[Stored data]
*-*-*
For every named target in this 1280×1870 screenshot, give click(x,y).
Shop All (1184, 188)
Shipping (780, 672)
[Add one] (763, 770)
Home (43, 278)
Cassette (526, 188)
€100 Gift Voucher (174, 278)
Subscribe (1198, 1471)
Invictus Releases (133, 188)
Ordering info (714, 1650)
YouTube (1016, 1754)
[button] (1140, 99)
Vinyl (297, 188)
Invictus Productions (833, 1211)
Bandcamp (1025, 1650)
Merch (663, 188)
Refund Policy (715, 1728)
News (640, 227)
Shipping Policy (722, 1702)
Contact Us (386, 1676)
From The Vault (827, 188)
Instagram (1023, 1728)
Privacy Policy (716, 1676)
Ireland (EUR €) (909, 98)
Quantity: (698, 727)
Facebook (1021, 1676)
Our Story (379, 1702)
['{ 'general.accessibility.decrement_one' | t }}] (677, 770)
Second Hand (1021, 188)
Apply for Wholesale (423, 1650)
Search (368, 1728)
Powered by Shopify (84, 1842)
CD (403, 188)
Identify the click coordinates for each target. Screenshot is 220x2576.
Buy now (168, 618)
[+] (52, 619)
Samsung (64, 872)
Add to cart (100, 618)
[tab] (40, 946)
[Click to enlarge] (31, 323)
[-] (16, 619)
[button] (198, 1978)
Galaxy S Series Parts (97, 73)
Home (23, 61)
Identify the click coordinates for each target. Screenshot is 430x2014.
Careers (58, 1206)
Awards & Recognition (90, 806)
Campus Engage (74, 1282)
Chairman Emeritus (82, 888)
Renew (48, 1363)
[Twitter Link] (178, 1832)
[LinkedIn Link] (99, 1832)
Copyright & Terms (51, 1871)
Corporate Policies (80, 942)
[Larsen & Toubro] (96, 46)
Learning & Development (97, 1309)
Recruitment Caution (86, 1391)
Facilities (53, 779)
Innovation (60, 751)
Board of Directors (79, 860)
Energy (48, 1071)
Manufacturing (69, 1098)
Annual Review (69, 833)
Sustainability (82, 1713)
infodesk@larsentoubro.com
*-*-*
# [Task to complete]
Which lines above run from the one containing "Home (43, 278)" to the one containing "Refund Policy (715, 1728)"? Give them again exactly, both ends included.

# [Task solution]
Home (43, 278)
Cassette (526, 188)
€100 Gift Voucher (174, 278)
Subscribe (1198, 1471)
Invictus Releases (133, 188)
Ordering info (714, 1650)
YouTube (1016, 1754)
[button] (1140, 99)
Vinyl (297, 188)
Invictus Productions (833, 1211)
Bandcamp (1025, 1650)
Merch (663, 188)
Refund Policy (715, 1728)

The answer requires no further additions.